This is one of those times when it is all about the journey. Hitting the open road is also a classic prairie experience.
This drive is a loop that includes a stop in Longview where you can get jerky and see restored stage coaches. When you are done there, it’s on to Bar U Ranch. If you have never been to Bar U, you are missing out. It’s a National Historic Site and part of Parks Canada. The 148-acre site is all about ranching.
What you’ll see along the way
Your first stop is in Longview, formerly known as Little New York (neighbor to the north: Little Chicago, now known as Royalties). Stop in at Wild West Wagons to see the work of Wayne Grouett who rebuilds and restores coaches and carriages of all kinds, including the Concorde Stagecoach parked out front.

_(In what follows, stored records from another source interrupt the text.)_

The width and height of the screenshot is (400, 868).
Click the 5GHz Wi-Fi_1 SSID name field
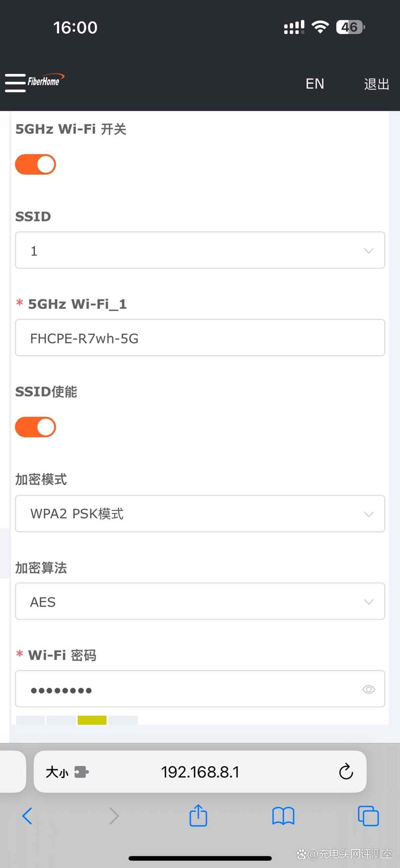click(200, 338)
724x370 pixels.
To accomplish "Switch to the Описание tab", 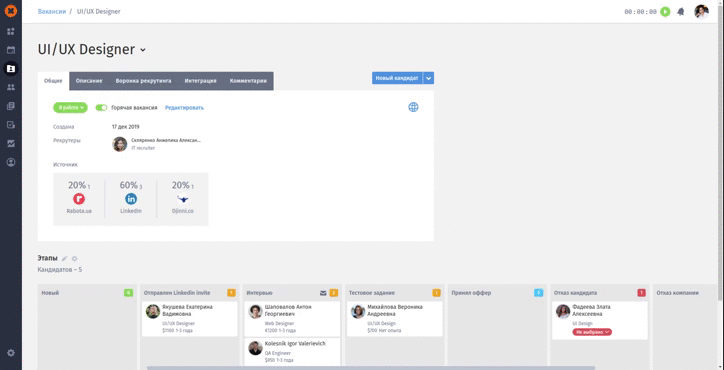I will click(x=89, y=81).
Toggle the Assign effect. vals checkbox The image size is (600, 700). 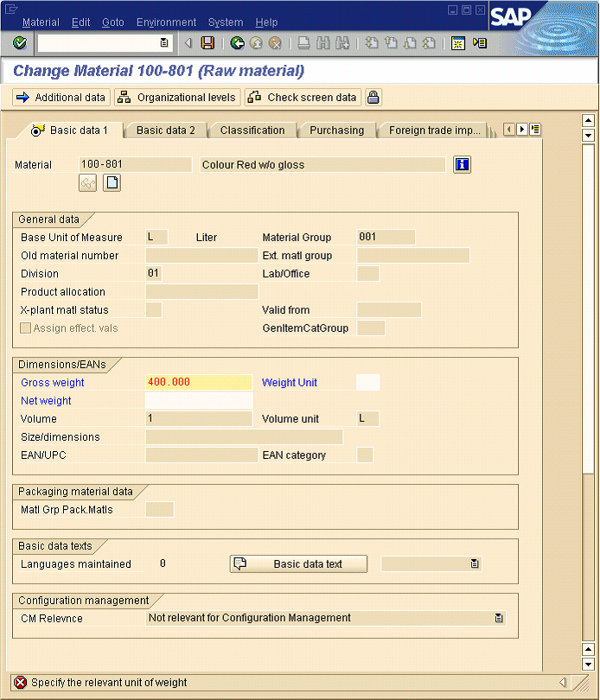[x=26, y=328]
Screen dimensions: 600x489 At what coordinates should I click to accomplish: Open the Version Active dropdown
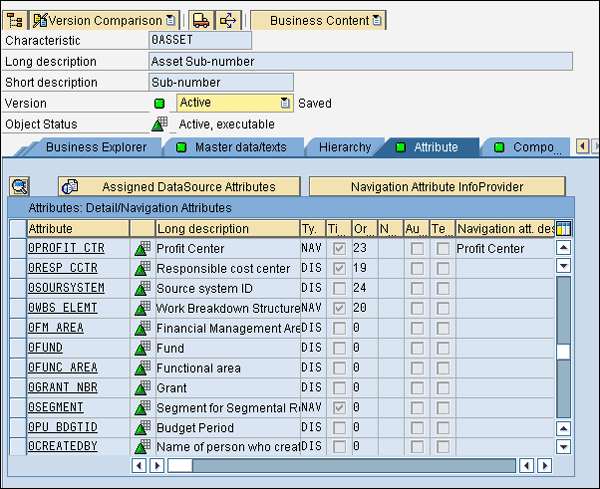point(285,103)
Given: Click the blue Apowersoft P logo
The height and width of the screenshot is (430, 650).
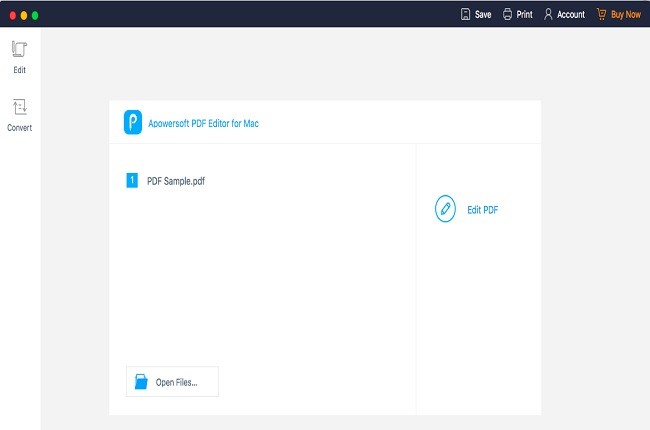Looking at the screenshot, I should click(x=133, y=122).
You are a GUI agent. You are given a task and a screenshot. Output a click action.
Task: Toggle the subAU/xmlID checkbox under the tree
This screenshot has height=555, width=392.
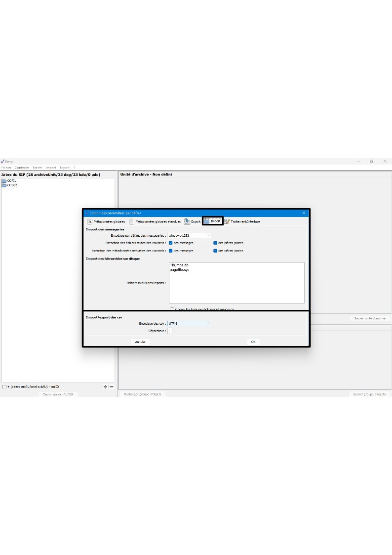pyautogui.click(x=4, y=387)
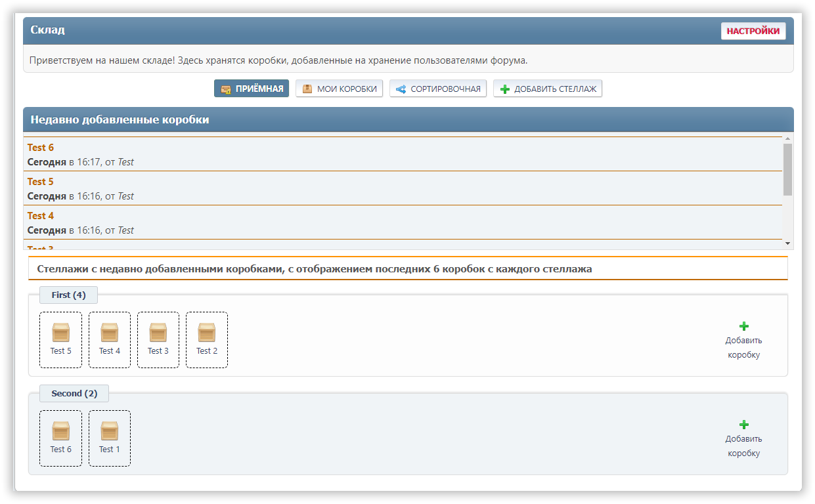Open the Test 3 box icon
This screenshot has height=504, width=815.
click(158, 333)
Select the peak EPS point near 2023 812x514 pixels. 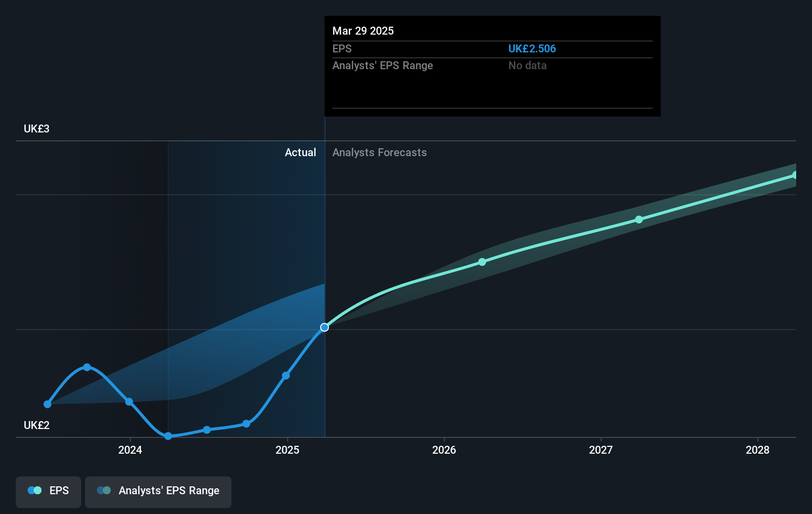[87, 367]
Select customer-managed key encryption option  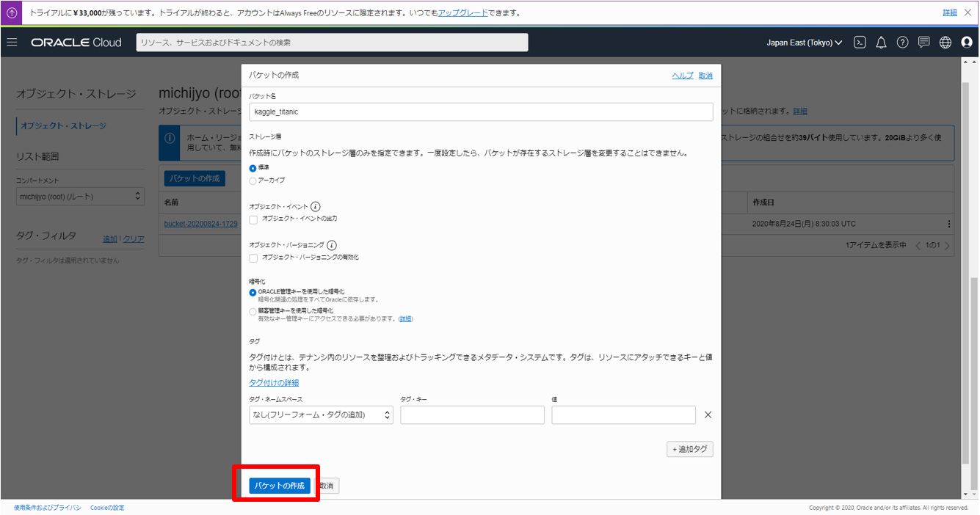253,311
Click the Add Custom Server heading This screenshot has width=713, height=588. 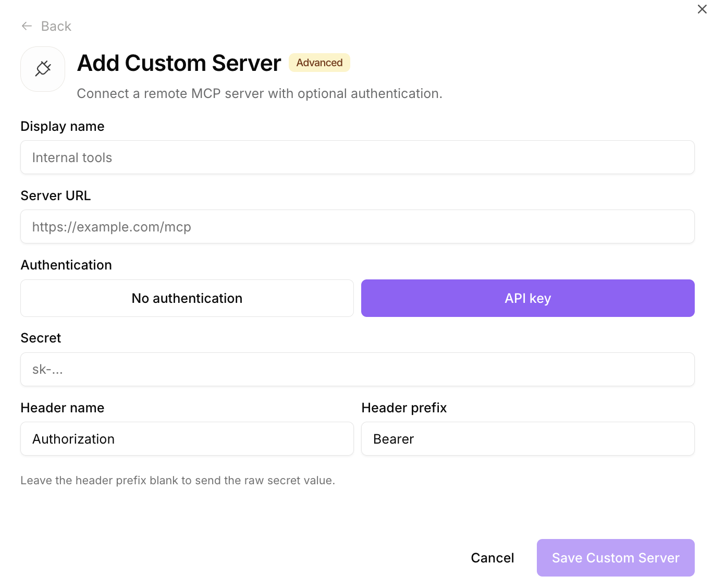[179, 63]
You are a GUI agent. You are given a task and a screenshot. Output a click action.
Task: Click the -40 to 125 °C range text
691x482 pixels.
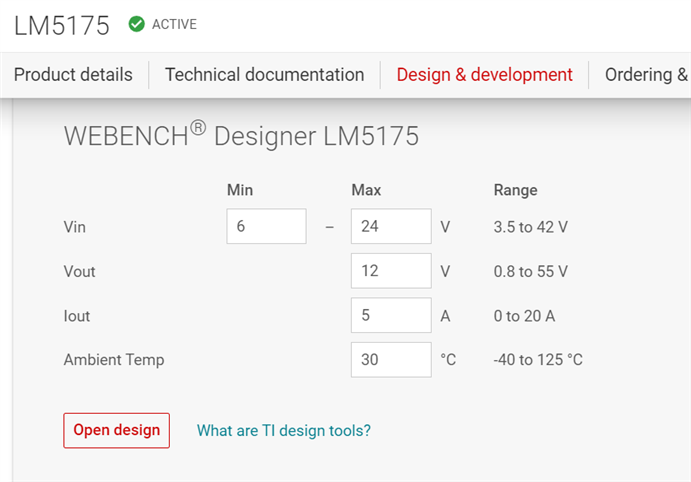click(538, 360)
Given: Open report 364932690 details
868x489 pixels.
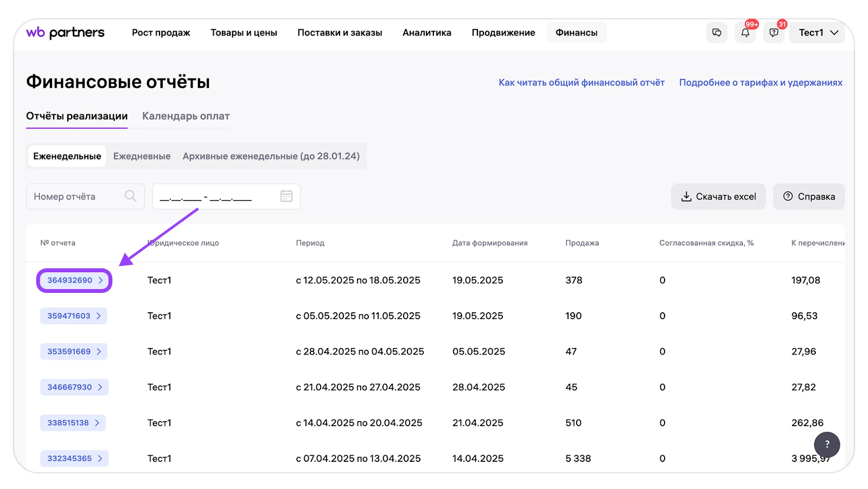Looking at the screenshot, I should (x=74, y=280).
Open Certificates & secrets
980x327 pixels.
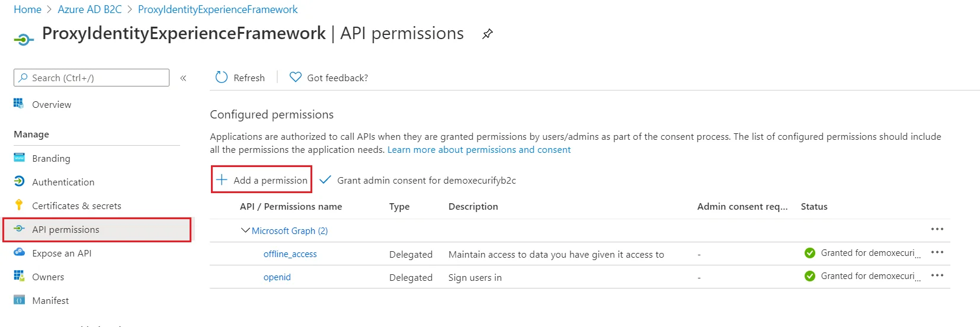point(76,206)
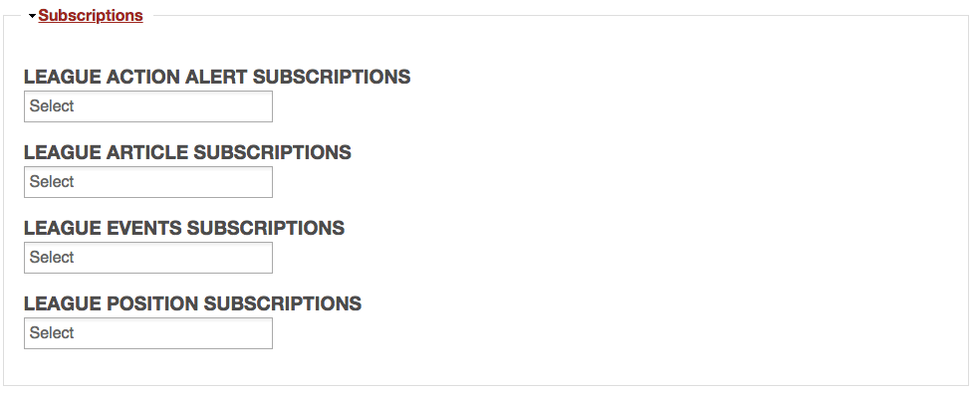Open the League Events Subscriptions dropdown
This screenshot has width=980, height=394.
pyautogui.click(x=148, y=258)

The back wall of the old Hayden’s Machine Shop (now a car wash), is covered with the brands it’s been making for local ranchers for decades. Established in 1946, it outgrew its smaller shop and moved next door. While in Longview, stop at Longview Beef Jerky to pick up some snacks on your way out of town, and continue south to the Bar U Ranch.
The Bar U Ranch is worth a visit for the scenery alone, but you can also learn all about Alberta’s rich ranching history. The ranch is a Parks Canada site, so if you have a Parks pass, bring it inside for admission.
Bring a picnic lunch. You can sit up at the top of the rise near the statue of George Lane and enjoy the view before heading down into the park proper.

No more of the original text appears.